Padang - The Heart of West Sumatra
If a cultural adventure is what you are looking for, one only has to look at the airport buildings to realise that you have come to the right place. Erected in the traditional Minangkabau architecture characterised by distinctive ‘horned' roofing, the arrivals terminal gives the first taste of local culture and way of life in Padang.
About 40 minutes drive from the airport is the pusat kota or city centre of Padang. The usual mode of transport in Pandang is angkutan kota or an angkot (which essentially translates to city or urban transportation), however angkots do not travel to or from the airport so a taxi is the easiest mode of transport from the airport.

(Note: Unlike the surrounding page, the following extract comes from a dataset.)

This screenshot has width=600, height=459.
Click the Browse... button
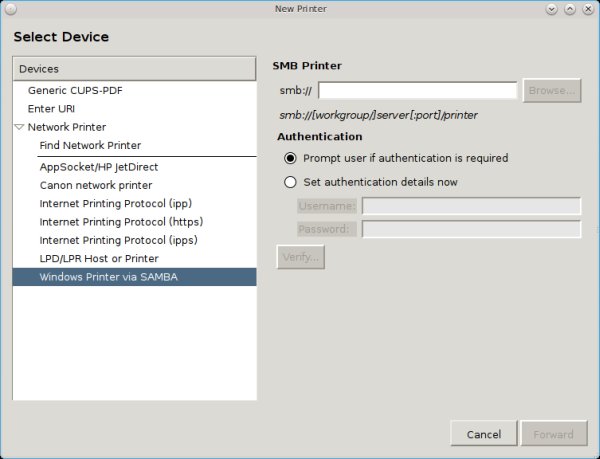(x=552, y=91)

Once you're in the city, the angkot is the quickest, cheapest and most exhilarating way to travel. To catch one, simply stand on the side of the road and wait. In a matter of seconds about twenty will pull up, fighting over you as a customer. No matter the length of duration of your travel in the angkot the cost is approximately 2000 Rp for each person to travel. Due to the extremely cheap fares, the drivers will fill up their angkots with as many commuters as possible and this usually means one or two passengers are literally hanging out the door!

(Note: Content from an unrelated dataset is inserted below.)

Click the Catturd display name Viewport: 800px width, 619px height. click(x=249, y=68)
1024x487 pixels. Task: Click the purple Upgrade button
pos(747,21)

If roller coasters and rock concerts were never really your thing, just be cautious when you are in an angkot. The drivers like to drive fast and loud! During my time in Padang, it was a rare occasion that I was in an (empty) angkot without an impressive sound system that drove at a speed that didn't make my stomach drop. They might seem frightening at first, but I guarantee after a few rides you will be addicted!

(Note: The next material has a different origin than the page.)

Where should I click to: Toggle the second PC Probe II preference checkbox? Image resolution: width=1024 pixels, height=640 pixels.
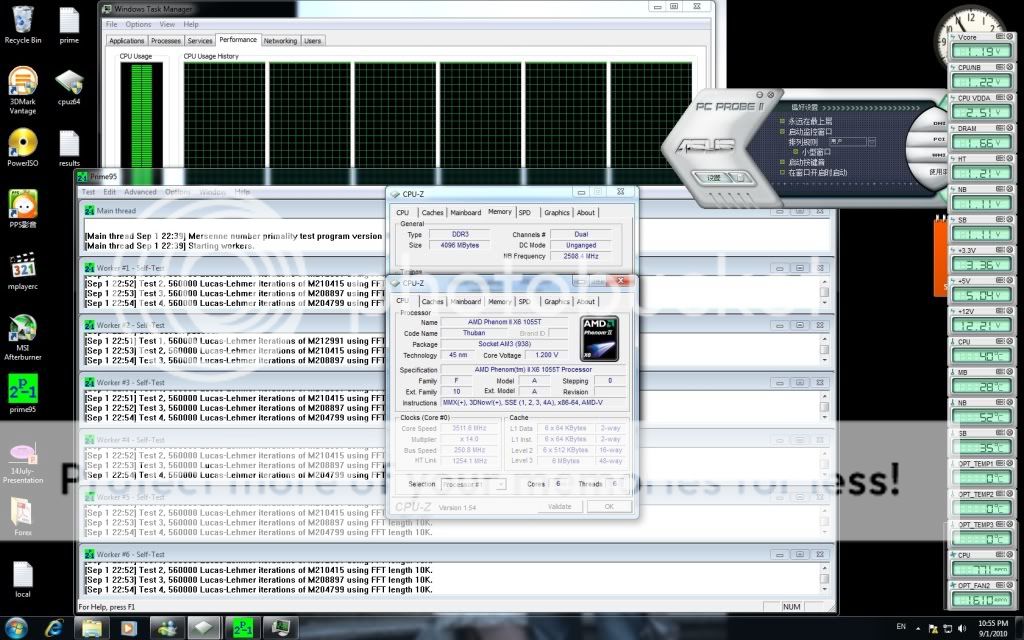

These modified mini-vans are all colour coded to identify which parts of the city they go to. The important thing to remember about the angkots is that they are not taxi's, and cannot be directed to where you want to go, so make sure you know where they are headed before you get in! If you're unsure, just ask! The drivers are always helpful and have an excellent knowledge of the city. On that off chance you find yourself going the wrong way, don't stress, they all end up at the same place eventually; Pasar Raya.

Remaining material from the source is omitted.